As a DM its your responsibility to make sure the players are having fun, getting challenging encounters and so forth.

That includes maintaining mechanical balance, ensuring all players get a chance to shine and that no-one hogs the limelight, using the CR and XP budgeting system, spending time designing encoutners and adventures and so forth.

In fact, I say it isn't the DMs fault the heroes does not get 6-8 encounters a day. It is the rules that fail to provide her with enough support.

What radditional rules support do you need exactly to enforce a longer AD, or a different encounter paradigm that the DMG doesnt give you?
 

Azurewraith

Explorer
You dont have to tell your players anything. Time your adventures (either with a reward for completing them by time X or a penalty/ mission failure for failing to do so). They know in advance how long they have, and will naturally pace themselves accordingly..
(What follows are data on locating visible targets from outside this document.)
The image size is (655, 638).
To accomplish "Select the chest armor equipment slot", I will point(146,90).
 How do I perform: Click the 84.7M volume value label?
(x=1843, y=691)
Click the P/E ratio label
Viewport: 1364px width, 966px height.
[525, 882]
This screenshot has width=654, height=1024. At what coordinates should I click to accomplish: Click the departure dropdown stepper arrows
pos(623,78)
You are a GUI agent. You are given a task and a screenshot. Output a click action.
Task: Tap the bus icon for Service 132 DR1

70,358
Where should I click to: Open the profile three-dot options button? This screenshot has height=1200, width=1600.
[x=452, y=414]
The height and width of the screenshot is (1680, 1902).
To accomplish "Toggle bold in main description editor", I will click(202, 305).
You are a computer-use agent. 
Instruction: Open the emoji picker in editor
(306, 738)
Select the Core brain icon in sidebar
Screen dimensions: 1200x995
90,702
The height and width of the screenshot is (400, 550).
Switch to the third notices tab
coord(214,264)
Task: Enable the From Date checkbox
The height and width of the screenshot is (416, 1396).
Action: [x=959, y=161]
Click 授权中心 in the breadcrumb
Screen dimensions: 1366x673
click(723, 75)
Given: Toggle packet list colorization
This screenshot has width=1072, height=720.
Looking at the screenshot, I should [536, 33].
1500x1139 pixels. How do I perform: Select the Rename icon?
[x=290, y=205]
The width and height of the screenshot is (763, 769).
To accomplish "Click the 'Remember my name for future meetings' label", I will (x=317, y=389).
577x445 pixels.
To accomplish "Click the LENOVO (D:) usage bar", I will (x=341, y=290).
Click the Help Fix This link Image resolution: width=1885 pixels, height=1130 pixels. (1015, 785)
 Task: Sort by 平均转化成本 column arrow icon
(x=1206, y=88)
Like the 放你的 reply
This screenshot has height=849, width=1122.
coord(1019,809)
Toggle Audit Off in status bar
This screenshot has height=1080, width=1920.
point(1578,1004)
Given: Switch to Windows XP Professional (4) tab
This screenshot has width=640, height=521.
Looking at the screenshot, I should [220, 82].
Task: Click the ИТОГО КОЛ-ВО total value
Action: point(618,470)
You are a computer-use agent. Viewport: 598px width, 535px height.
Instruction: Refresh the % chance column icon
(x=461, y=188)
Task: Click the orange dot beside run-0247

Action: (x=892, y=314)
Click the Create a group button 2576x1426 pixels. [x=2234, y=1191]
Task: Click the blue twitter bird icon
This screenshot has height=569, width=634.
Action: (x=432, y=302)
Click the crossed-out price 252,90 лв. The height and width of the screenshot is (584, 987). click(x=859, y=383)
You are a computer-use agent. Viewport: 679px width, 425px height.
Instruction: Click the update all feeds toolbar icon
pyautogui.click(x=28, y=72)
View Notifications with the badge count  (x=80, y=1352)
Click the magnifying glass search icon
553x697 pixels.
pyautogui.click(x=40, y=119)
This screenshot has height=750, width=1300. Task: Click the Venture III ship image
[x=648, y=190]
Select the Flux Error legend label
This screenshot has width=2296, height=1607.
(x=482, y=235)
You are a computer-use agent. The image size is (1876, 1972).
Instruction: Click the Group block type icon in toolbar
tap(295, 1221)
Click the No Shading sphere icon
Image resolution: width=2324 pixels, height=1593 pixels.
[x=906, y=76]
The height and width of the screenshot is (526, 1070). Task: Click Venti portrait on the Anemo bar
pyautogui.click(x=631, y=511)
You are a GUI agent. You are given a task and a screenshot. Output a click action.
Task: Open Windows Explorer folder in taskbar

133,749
My issue with this is that if 50% of your adventures become time based they lose the feel of being rushed and hard pressed to "just another day at the office" also it could just be me but I prefer to have more subtle penalties(for lack of a better word) taking to long etc. If I'm throwing a explicit time restriction I want it to be a race and a frantic one the sort of ill stay here and hold the line you guys go affair.

I just want to put it out there that I'm not knocking yours or anyone's play style. I know things can seem overly aggressive in text form.